After the last federal budget the NDP's Thomas Mulcair announced a National Day of Action. This is the kind of thing that gets my lefty heart pounding. Finally, citizens getting a chance to talk about substantive changes not just to the budget but to the whole idea of what government means to Canadians - what we are willing to pay and what we expect for that money. I was imagining a Nation wide debate, held at the local level but simultaneously with engaged and interested citizens mooting their own ideas and discussing issues that matter most to us. Instead, Mulcair decided the issues under discussion - and I'm not making this up - would be 1) ATM fees, 2) Credit Card interest rates, 3) Payday lending schemes, 4) corporate collusion and gas price fixing, and 5) companies adding a surcharge for mailing out statements at the end of each month.
Holy shit. It's lucky no one was killed in the resulting complete lack of interest. Why did they bother to stage a media event when they could have just stopped in to any Tim Horton's in the country and heard the exact same bitching? And got the exact same result. Nothing.
My five topics for a genuine National Day of Action? 1) Reducing income inequality to pre-1970 levels, 2) implementing a meaningful carbon tax for polluters, 3) the text of the apology to be delivered to scientists and librarians employed by the federal government as well as a repeal of all the insulting legislation the Harper government passed to curb their freedom of speech, 4) the creation of a new top tax bracket for incomes over $300k per annum and the elimination of a two decades worth of corporate tax breaks, and 5) giving subpoena powers to the parliamentary budget office.

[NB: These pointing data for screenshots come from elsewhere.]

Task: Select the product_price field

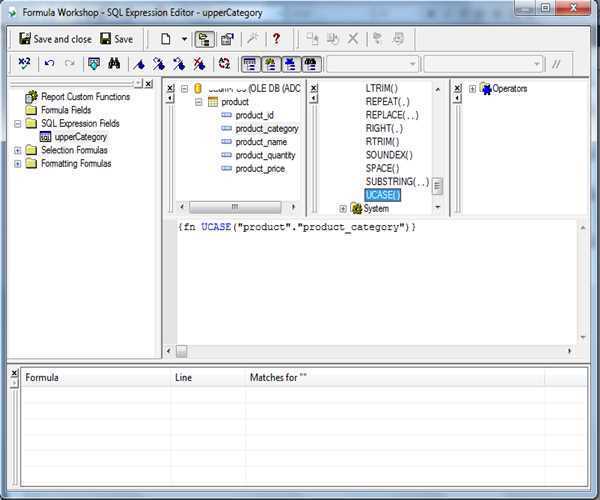Action: pos(259,169)
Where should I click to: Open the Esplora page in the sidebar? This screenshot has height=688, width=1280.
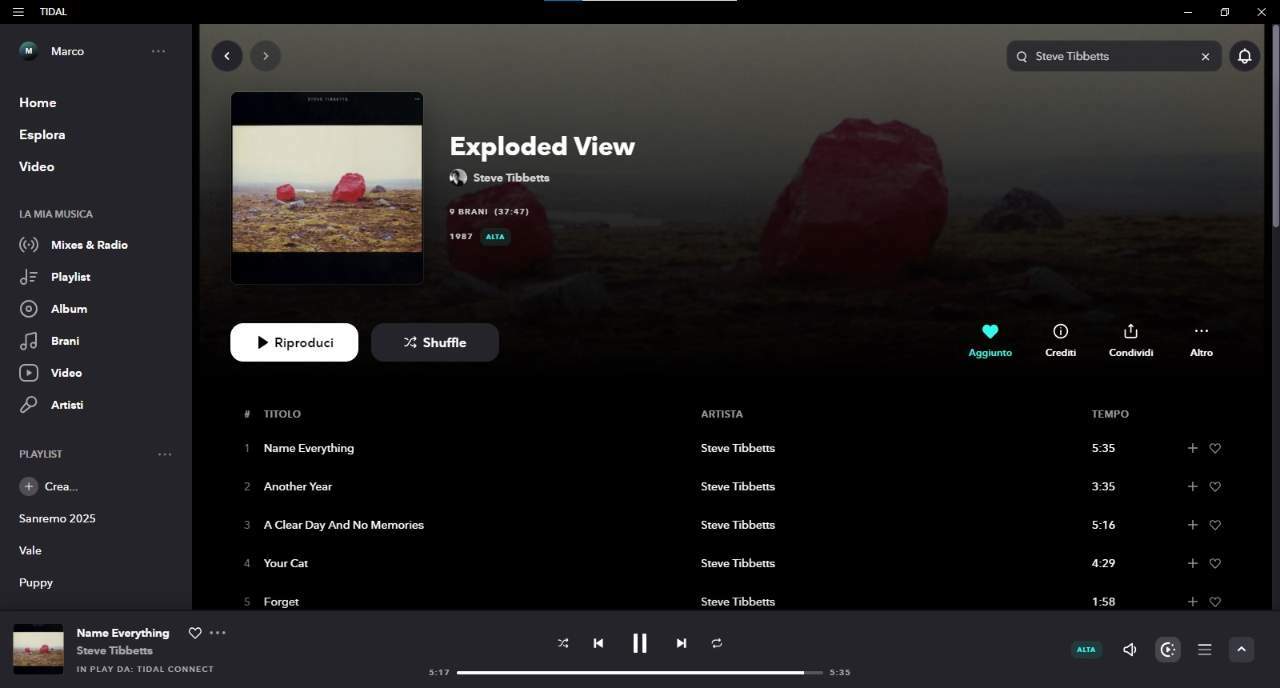42,134
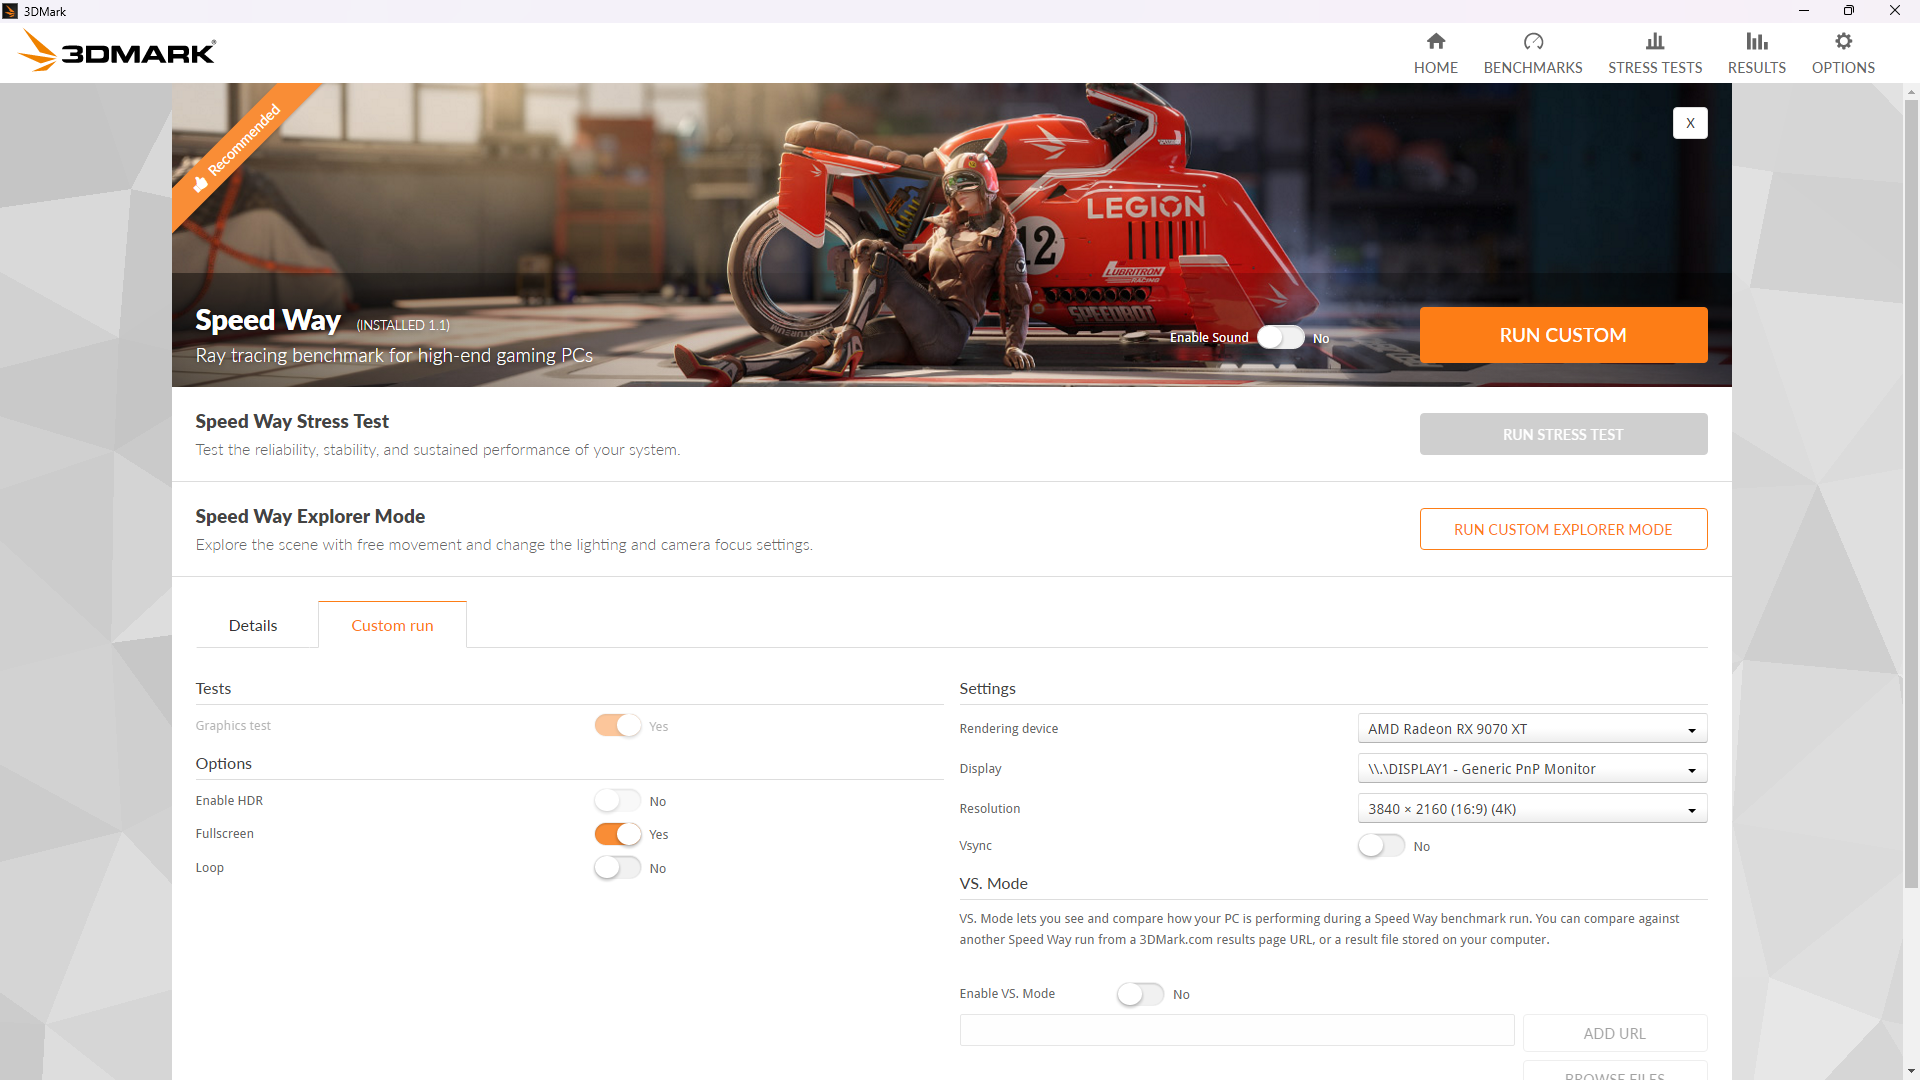The image size is (1920, 1080).
Task: Select the Custom run tab
Action: pos(392,626)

and 6) reopening the Experimental Lakes Area with full funding. And one more for good luck 7) a federal commission on climate change run by climate scientists and funded by the federal government to provide the most up to date info to any member of parliament (to remain in effect until the climate stops changing or the world ends, whichever happens first).
Seriously, if I was a member of the NDP I would be very pissed off about this. What Mulcair is doing is taking the nation's pulse on issues that, by selection, belong to the conservatives. People who really think those are issues of importance are always going to vote for the conservatives because they are small issues that amount to, at most, a couple hundred bucks per year. And the conservatives will save them more than that by cutting taxes and services. Sure, those costs disproportionally hurt poor people but they are hurt far more by a government that keeps reducing its influence and ambition for the sake of reduced taxes.
People who support the NDP support big government - or, at least they are willing to provided the government has big ideas. The genuinely weird thing about Canadian politics, seen through the lens of American politics, is we are willing to pay more to get more. Canadians don't share the American fanaticism about small government. Most Canadians want a bigger government if you ask them on an issue by issue basis. When the sum of these issues is a government that takes a large and active role in our national life, people are not just willing to accept it - they welcome it. In 2004, the CBC started a contest to choose the "most influential Canadian". Most people thought it would go to Wayne Gretzky or Nobel Peace Prize winner Lester Pearson but it went to the Prairie Giant, Tommy Douglas. The father of socialized medicine in Canada. If the NDP wants to gain seats, if it wants to hold on to the ones it has, Thomas Mulcair better start thinking bigger.